First, learn to hear beats
All ear tuning rests on one physical trick. When two nearly-equal pitches sound together, they drift in and out of alignment and you hear a slow pulsing - wah-wah-wah - called beating. The pulse rate equals the frequency gap: 2 Hz off means 2 pulses per second. As you close the gap the pulsing slows, and at perfect unison it stops completely. That silence-of-the-beats is your bullseye, and it is precise to well under 1 Hz.
Try it right now: play a 110 Hz tone from our tone generator and pluck your open A string. Unless you are already perfectly in tune, you will hear the pulse. Turn the peg slowly and listen to it slow down and vanish.
Method 1: Reference tones (most accurate)
Match each string against its exact frequency using our instrument tuner's guitar preset or the pitch pipe:
| String | Note | Frequency |
|---|---|---|
| 6th (thickest) | E2 | 82.41 Hz |
| 5th | A2 | 110.00 Hz |
| 4th | D3 | 146.83 Hz |
| 3rd | G3 | 196.00 Hz |
| 2nd | B3 | 246.94 Hz |
| 1st (thinnest) | E4 | 329.63 Hz |
Always tune up to the note: if a string is sharp, drop below the target and come back up. Approaching from below keeps tension consistent through the gears and nut, so the string stays where you put it.
Method 2: The 5th-fret method (one reference, five comparisons)
Tune just the low E string to a reference (an E2 at 82.41 Hz, a piano, or our online piano), then chain across the neck: each string fretted at the 5th fret sounds the pitch of its open neighbor above - except the G string, which uses the 4th fret to reach B:
- E (5th fret) → open A
- A (5th fret) → open D
- D (5th fret) → open G
- G (4th fret) → open B
- B (5th fret) → open E
At each pair, play both notes together and tune the open string until the beating stops.

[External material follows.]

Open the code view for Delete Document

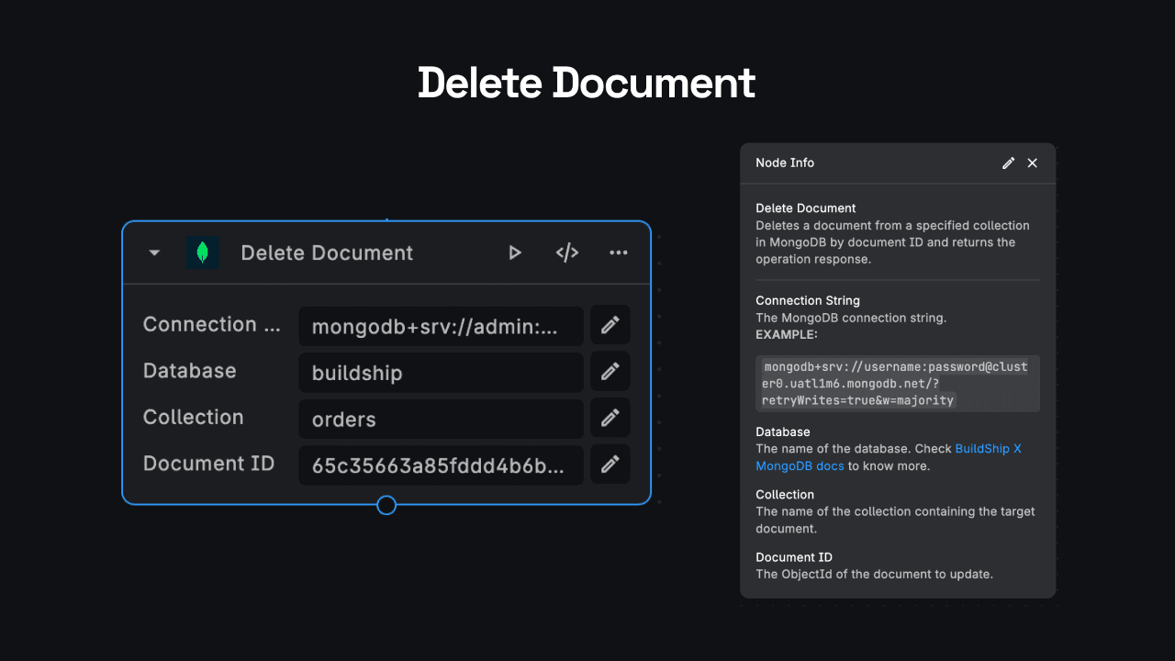click(x=566, y=252)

The weakness of this method: errors compound down the chain, so double-check the outer E strings against each other at the end - they are two octaves apart and should sound perfectly consonant.
Method 3: Harmonics (hands-free comparison)
Touch a string lightly directly over the 5th fret wire and pluck - a chiming bell tone (a natural harmonic) rings out and keeps ringing after you lift your hand. The 5th-fret harmonic of each string matches the 7th-fret harmonic of the string above it (E→A, A→D, D→G), leaving both hands free to turn the peg while both notes sustain. Beating between two pure harmonics is exceptionally easy to hear.
Caveat for precision players: the B string pairs (G-B, B-E) don't line up cleanly with harmonics because of equal temperament - tune those two by the 5th/4th-fret method or a reference tone instead. Curious why? Our ear training guide covers intervals, and the interval trainer will have you hearing these relationships everywhere.
Guitar Tuning FAQ
How do I tune a guitar without a tuner?
Three reliable methods: (1) tune each string to a reference tone - play the exact frequency and match your string until the "beating" between them disappears; (2) the 5th-fret method - tune one string to a reference, then fret each string at the 5th fret (4th fret for the G string) to tune its neighbor; (3) harmonic tuning - compare the 5th-fret harmonic of one string with the 7th-fret harmonic of the next, which rings clearly while both hands are free to turn the peg.
What are "beats" and how do I use them to tune?
When two nearly identical pitches sound together, they interfere and produce a slow wah-wah-wah pulsing called beating. The beat rate equals the frequency difference: 3 beats per second means you are 3 Hz off. As you tune closer, the beating slows, and at perfect unison it stops entirely. Tuning until the beats vanish is more precise than most clip-on tuners.
Why does my guitar sound out of tune even after tuning each string?
Usual suspects, in order: new strings still stretching (retune several times the first days), tuning up to pitch from below inconsistently (always approach from below so the string and gears settle in one direction), pressing too hard or behind the fret when checking fretted notes, and intonation - if open strings are perfect but the 12th fret is sharp or flat, the saddle position needs adjusting.
Should I tune to 440 Hz or 432 Hz?
Tune to A = 440 Hz unless you have a specific reason not to - it is the international standard, and everything from backing tracks to other musicians assumes it. Some players experiment with 432 Hz tuning for its slightly lower, warmer feel; if you play alone that is harmless. Just retune to 440 before playing with anyone else.
Is tuning by ear worth learning when tuners exist?
Yes - and not for the rare emergencies. Tuning by ear is ear training disguised as maintenance: matching pitches and hearing beats daily builds exactly the interval-recognition skill that playing by ear requires. Players who tune by ear also catch a drifting string mid-song instead of discovering it after.